We need a long documentary about that era. We had video, audio, animation in a web app without the friction of the Netscape browser. There was a burgeoning ecosystem of content producers. Major networks were broadcasting news live in Flash. There was also RealNetworks with real-time audio streaming. This was in late 90’s early 00’s. It was exciting, then http-based everything took over and it felt like media took a ten-year step backwards.
I've worked with RealNetworks tech in the 90s and think it is much better now with open source techology and HLS.
I think you’re viewing that era with significantly rose tinted glasses.
Yes, people were using that Flash for that but it came at a great expense. Flash was a massive battery drain, and to get better performance it required punching massive security holes in the browsers.
Flash is only really great as a content creator/developer who doesn’t care about the specifics of delivery.
But it would have phased out anyway regardless of the iPhone. HLS would have killed it for streaming video, advancing JavaScript and web standards would have killed it for more advanced websites.
The only thing we took a step back on was web game delivery.

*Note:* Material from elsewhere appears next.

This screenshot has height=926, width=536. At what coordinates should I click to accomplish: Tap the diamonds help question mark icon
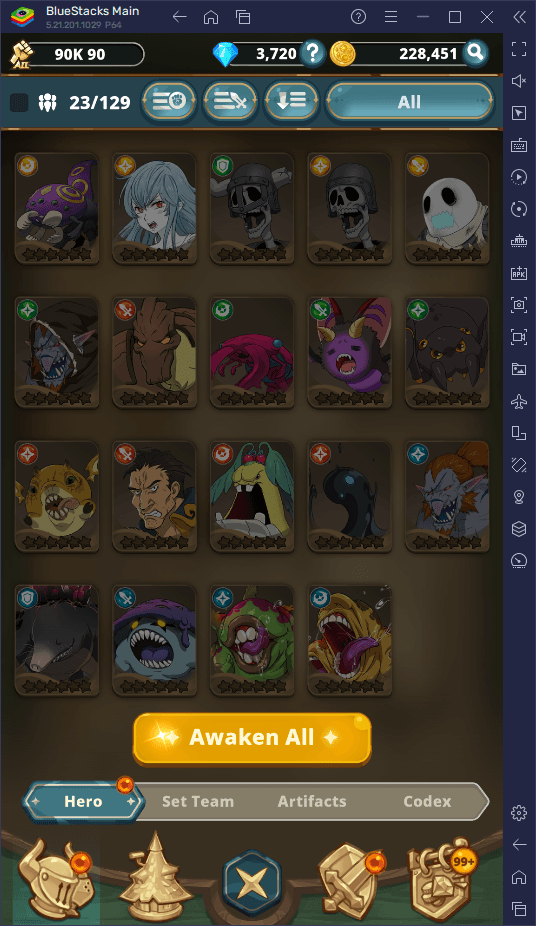pyautogui.click(x=312, y=54)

Eh. I was on dialup in the age you describe and none of that stuff ever worked for me anyway, even for low-bitrate radio the jitter was a killer. HTTP as transport coincided with wide democratization of access, and I don't think that is at all coincidental; by the time bandwidth penetration made broad access to packet-switched ~realtime (ie broadcast equivalent) streaming feasible, HTTP had achieved the required penetration to represent a local minimum.